Most of the movie is devoted to Marie Antoinette’s awkward position at Versailles, where she’s ridiculed by courtiers for not producing an heir and lectured by her mother via mail for not doing more to get the reluctant Louis in the mood. After, it’s no wonder the poor girl just wants to have fun.
Unfortunately, once the marriage finally produces a child (albeit of the wrong sex) and Marie Antoinette abandons the party scene for the simple life at the Petit Trianon, the film seems to lose its focus. Axel Fersen, an old acquaintance from Marie Antoinette’s champagne days, arrives on the scene, and the two have a fling. After this, the years fly by. A son is born, a child dies, rude writings start to appear about Marie Antoinette, the queen sends away her friends for their own safety, the mob comes to Versailles, and the film ends. All of this takes place in the film’s last twenty minutes or so, which feel like a coda to the earlier part of the movie. With so much time given to the young Marie Antoinette and so little given to the older woman, the film felt disjointed in the extreme, and the affecting last scene, a shot of the ransacked royal bedroom, couldn’t make up for the relative emptiness of the last part of the movie.
All in all, a film like one of the pastries that are consumed in it: pleasant in the eating but in the end leaving the viewer wishing she’d had something more substantial.
8 thoughts on “At the Movies”
Very well put. In a way I thought it kind of emphasized how clueless she may have been till things fell apart, but yes the time coverage was really warped. Thankfully there was much to look at and some humor thrown in here and there. I definitely would not want to be a princess in any time period – unless it were a Disney one.
I think my assessment of this flick was much yours … It’s been a long time since I got to see it back in July, but I remember it being extremely beautiful to look at but quite boring in long stretches … The stretch that irked me the most was the 45 minutes or so that could have been labeled the “Birthing Rituals of the Young and Noble.”
Gata, I really enjoyed the first part of this film! And in all honesty, I’ll probably rent the DVD when it comes out just to feast on the scenery again. (Now you’ve got me thinking what this story would look like if Disney got its mitts on it!)
Reel fanatic, thanks for stopping by! I wasn’t so much bored after the first as thinking, “Isn’t there a revolution out here somewhere?”
Thanks for the review! This sounds like one to rent on DVD or wait until it comes on the TV.

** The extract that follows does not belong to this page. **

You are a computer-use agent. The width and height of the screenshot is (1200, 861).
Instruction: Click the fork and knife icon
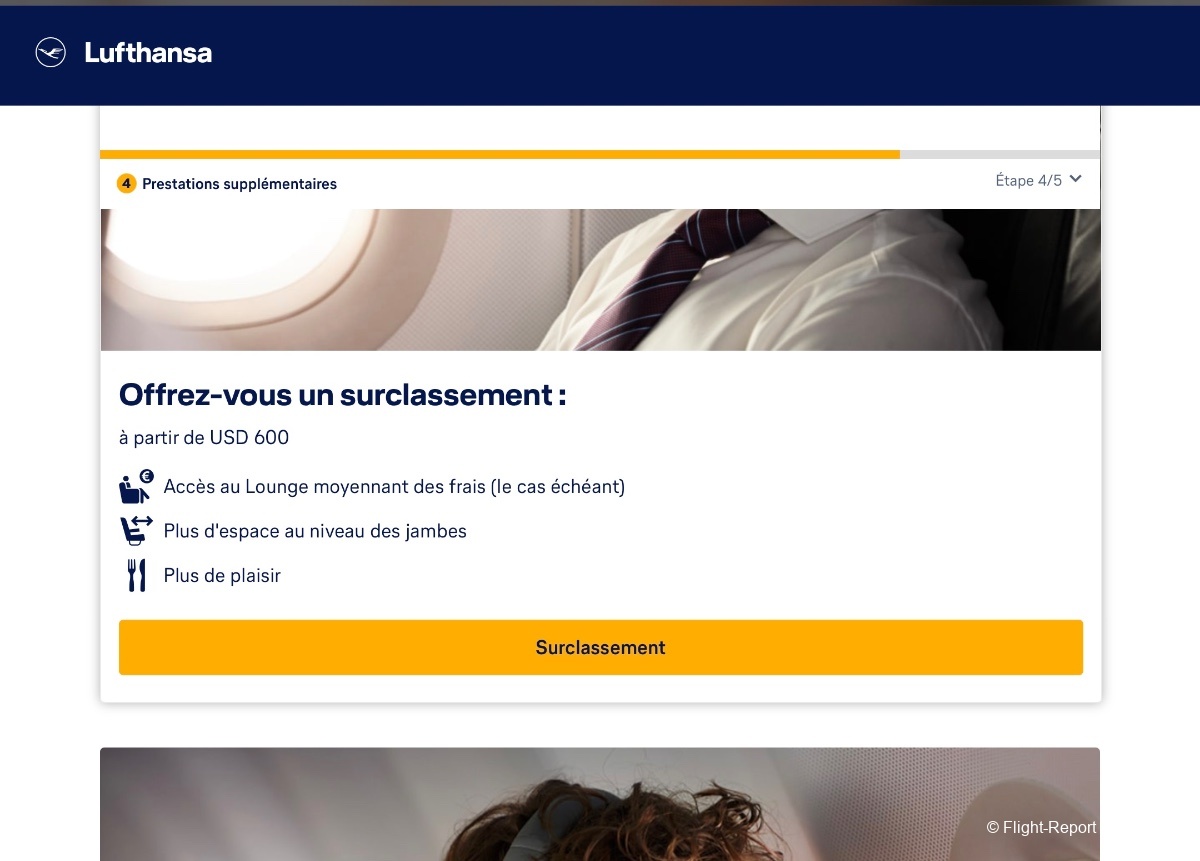(136, 575)
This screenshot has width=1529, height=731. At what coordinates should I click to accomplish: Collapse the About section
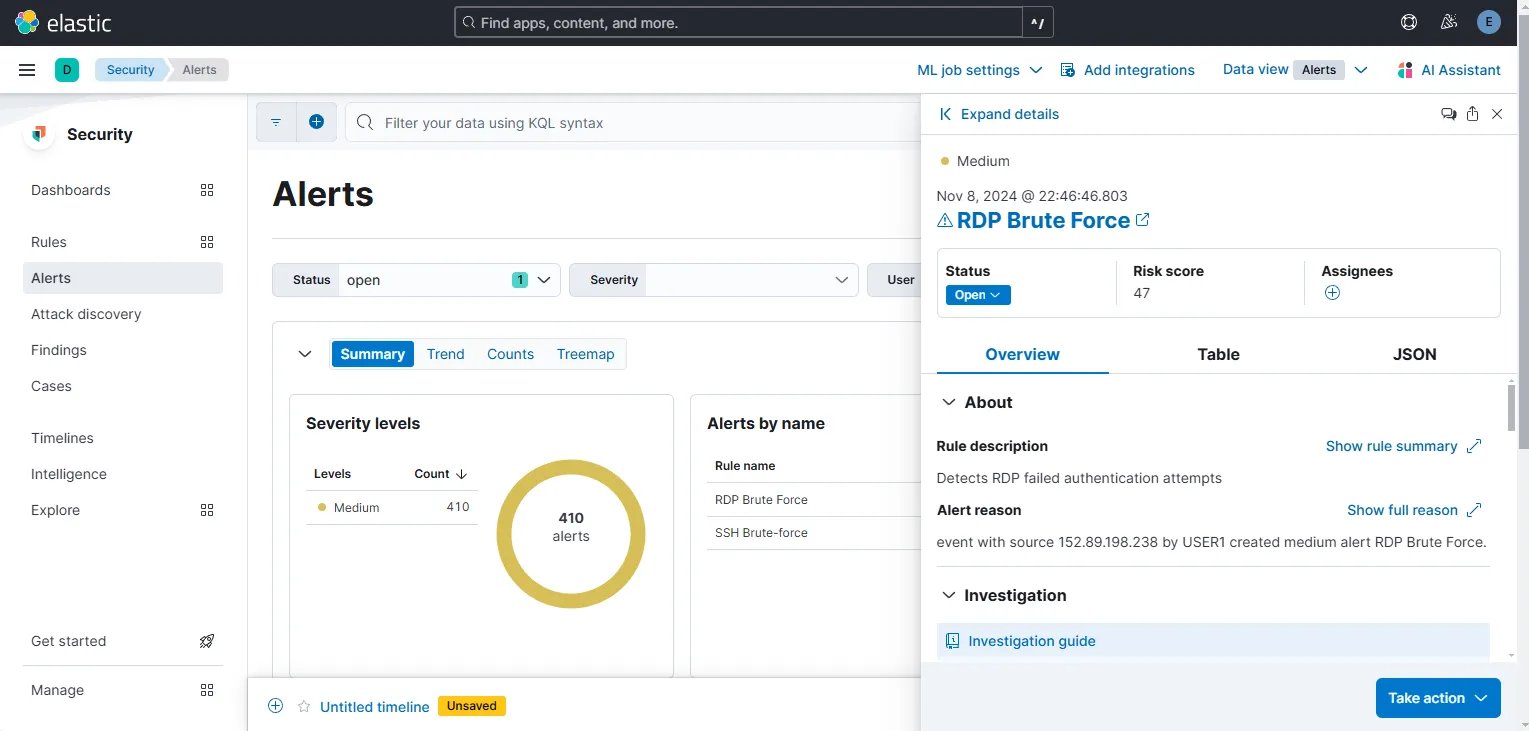948,402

It is a shame…. It sounds like a really terrific screenplay (with the inclusion of the earthshaking events which changed Marie-Antoinette’s life) could have made the film into a masterpiece. To try to tell the story of Marie-Antoinette without the French Revolution is like the movie “Titanic” without the sinking ship….
Only 4 days until your birthday!!!
I’m late to the party here, loved most of the movie, skipped over much at the end, did anyone notice the red sneakers among the 18th C shoes in the scene where the girls are previewing the latest fashions from Mme. Bertin? Beautifully executed movie really. Nothing proven either way as to wheather Marie had a sexual relationship with Count Fersen or not. I hope she did!! MA was 14 when she came to France as Dauphine. The different court factions were pushing and pulling her many ways, not to mention her Mother. It must have been very difficult to negotiate thru that nest of corrupt courtiers. A fascinating woman and time.